From the records below, copy every line that contains the word "computer".

Extracted records:
# # # #

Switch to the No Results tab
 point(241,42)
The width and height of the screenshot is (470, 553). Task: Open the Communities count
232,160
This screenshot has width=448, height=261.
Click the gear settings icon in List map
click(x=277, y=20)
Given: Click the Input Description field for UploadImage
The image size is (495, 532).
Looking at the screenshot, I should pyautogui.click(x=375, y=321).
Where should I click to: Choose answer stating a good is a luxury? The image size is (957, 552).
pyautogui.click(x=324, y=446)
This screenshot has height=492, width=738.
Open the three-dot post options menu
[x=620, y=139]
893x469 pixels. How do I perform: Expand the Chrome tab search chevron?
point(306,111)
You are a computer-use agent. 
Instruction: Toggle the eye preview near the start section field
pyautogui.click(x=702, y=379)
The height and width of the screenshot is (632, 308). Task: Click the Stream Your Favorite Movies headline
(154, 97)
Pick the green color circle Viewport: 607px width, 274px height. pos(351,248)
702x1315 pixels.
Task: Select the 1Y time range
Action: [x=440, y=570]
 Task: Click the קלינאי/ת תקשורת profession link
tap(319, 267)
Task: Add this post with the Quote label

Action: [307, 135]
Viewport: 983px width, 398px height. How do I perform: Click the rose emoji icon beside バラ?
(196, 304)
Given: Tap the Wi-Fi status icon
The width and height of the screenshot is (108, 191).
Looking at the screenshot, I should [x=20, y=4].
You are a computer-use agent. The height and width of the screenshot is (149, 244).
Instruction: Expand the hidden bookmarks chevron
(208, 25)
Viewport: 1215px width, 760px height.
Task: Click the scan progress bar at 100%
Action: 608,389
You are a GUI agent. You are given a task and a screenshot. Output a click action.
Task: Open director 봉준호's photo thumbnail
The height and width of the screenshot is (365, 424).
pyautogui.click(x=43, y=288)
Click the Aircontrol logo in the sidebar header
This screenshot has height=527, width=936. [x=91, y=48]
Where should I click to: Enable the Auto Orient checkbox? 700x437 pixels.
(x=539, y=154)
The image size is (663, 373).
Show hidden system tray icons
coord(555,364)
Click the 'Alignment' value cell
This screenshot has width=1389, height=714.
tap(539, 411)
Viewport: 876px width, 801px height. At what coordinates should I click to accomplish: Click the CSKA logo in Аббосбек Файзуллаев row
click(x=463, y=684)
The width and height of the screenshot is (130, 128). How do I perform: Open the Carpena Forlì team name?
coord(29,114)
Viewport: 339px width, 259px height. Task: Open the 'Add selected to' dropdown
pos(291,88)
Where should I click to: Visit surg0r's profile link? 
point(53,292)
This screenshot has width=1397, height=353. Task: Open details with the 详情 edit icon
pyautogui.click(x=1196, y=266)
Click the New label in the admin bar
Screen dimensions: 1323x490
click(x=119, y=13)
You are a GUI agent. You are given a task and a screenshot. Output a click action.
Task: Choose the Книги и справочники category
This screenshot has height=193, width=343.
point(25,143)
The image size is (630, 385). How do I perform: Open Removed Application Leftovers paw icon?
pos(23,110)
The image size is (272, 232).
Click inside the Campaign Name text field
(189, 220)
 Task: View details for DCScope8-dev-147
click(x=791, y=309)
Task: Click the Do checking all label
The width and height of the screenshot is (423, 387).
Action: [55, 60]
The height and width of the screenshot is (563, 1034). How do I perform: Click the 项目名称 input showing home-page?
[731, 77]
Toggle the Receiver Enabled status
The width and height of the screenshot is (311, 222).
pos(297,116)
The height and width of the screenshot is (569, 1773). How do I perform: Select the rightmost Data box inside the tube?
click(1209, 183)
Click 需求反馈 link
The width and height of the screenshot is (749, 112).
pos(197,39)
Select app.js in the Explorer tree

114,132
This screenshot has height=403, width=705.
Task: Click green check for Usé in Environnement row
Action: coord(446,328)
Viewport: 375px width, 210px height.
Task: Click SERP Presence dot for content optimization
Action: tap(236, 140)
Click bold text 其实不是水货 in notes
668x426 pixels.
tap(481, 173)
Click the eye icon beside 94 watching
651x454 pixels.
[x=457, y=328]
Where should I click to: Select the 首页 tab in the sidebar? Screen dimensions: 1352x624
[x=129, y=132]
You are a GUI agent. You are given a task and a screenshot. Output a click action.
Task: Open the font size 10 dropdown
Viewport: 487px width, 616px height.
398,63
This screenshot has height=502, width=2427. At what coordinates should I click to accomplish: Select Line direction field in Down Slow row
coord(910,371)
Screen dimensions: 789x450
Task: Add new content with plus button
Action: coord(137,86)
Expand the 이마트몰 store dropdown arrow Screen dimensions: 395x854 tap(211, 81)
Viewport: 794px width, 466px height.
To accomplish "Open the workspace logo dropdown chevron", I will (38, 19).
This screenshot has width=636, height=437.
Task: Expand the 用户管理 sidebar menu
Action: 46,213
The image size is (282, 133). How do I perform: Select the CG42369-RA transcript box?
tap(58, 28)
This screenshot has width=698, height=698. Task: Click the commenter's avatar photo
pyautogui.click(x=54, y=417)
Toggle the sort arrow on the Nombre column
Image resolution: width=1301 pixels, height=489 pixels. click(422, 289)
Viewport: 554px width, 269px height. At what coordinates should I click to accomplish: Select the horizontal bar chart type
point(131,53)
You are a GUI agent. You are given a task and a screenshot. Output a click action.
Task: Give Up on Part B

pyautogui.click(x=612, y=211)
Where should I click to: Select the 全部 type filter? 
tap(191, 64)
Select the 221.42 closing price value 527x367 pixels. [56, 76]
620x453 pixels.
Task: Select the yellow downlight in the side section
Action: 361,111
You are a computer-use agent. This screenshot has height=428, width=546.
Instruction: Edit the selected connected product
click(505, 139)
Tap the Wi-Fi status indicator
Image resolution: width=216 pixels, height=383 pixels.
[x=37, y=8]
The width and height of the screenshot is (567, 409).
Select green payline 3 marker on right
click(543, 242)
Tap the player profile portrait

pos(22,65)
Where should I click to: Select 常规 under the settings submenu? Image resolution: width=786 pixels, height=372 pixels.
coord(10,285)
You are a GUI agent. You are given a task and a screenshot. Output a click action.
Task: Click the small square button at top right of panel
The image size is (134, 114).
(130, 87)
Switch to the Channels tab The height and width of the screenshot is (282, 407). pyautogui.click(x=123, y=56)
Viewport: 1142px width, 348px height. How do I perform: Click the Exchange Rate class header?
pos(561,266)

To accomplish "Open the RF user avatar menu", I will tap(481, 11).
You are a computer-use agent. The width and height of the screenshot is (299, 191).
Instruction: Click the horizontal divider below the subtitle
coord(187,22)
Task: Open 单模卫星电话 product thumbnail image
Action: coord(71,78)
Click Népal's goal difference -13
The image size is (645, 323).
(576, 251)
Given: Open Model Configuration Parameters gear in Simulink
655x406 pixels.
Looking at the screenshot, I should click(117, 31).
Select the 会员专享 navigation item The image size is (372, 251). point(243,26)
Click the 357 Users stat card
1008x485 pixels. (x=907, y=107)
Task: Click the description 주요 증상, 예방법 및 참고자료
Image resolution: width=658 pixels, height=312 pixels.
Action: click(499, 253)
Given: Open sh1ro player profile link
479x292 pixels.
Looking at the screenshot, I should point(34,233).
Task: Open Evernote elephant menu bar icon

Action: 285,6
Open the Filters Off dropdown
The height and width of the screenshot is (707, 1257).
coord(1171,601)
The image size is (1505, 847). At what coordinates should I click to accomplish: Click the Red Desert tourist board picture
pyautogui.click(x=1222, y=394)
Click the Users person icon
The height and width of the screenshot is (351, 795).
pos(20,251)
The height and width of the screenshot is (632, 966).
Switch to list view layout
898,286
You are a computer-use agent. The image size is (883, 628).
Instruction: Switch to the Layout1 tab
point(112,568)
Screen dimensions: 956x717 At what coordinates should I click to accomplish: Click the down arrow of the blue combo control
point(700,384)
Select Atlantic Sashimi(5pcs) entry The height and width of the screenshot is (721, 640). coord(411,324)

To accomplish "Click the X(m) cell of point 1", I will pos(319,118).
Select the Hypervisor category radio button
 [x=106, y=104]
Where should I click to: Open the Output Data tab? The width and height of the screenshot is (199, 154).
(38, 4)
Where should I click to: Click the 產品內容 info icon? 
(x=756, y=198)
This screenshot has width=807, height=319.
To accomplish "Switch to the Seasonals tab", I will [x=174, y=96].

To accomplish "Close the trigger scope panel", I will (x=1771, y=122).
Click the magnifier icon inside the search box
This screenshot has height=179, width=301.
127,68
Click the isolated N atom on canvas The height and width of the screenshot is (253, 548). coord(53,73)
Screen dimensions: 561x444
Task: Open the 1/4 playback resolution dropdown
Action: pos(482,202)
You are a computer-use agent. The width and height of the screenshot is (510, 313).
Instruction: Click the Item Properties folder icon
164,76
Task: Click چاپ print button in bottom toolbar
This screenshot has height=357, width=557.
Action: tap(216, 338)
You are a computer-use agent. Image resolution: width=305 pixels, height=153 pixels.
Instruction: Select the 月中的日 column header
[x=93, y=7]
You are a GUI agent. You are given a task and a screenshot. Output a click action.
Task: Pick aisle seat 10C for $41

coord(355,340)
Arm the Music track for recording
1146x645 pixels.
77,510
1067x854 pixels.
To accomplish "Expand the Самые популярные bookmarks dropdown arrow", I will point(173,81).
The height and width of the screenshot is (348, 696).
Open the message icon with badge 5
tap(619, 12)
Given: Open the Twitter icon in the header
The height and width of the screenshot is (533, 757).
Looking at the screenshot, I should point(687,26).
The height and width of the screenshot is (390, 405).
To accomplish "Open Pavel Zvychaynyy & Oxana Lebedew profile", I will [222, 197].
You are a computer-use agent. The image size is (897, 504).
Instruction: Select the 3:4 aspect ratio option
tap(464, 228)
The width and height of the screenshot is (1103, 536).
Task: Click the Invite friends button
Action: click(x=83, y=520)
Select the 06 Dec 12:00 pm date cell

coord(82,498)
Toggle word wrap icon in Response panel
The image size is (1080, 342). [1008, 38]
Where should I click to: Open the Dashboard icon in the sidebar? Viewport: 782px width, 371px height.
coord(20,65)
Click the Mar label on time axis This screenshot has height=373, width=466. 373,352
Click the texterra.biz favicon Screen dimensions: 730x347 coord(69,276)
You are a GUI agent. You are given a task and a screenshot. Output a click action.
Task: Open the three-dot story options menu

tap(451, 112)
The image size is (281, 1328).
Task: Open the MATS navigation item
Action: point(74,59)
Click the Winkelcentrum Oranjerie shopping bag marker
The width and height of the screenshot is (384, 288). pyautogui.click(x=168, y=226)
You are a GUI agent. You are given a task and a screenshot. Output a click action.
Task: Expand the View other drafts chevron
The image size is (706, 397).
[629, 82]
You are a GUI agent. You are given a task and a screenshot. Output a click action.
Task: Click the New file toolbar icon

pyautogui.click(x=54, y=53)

# # # #

WRITTEN ANSWER:
You are a computer-use agent. 
You are a computer-use agent. The height and width of the screenshot is (149, 244).
You are a computer-use agent. This screenshot has height=428, width=546.
You are a computer-use agent. The width and height of the screenshot is (299, 191).
You are a computer-use agent. The image size is (883, 628).
You are a computer-use agent. The width and height of the screenshot is (510, 313).
You are a computer-use agent. Image resolution: width=305 pixels, height=153 pixels.
You are a computer-use agent. The image size is (897, 504).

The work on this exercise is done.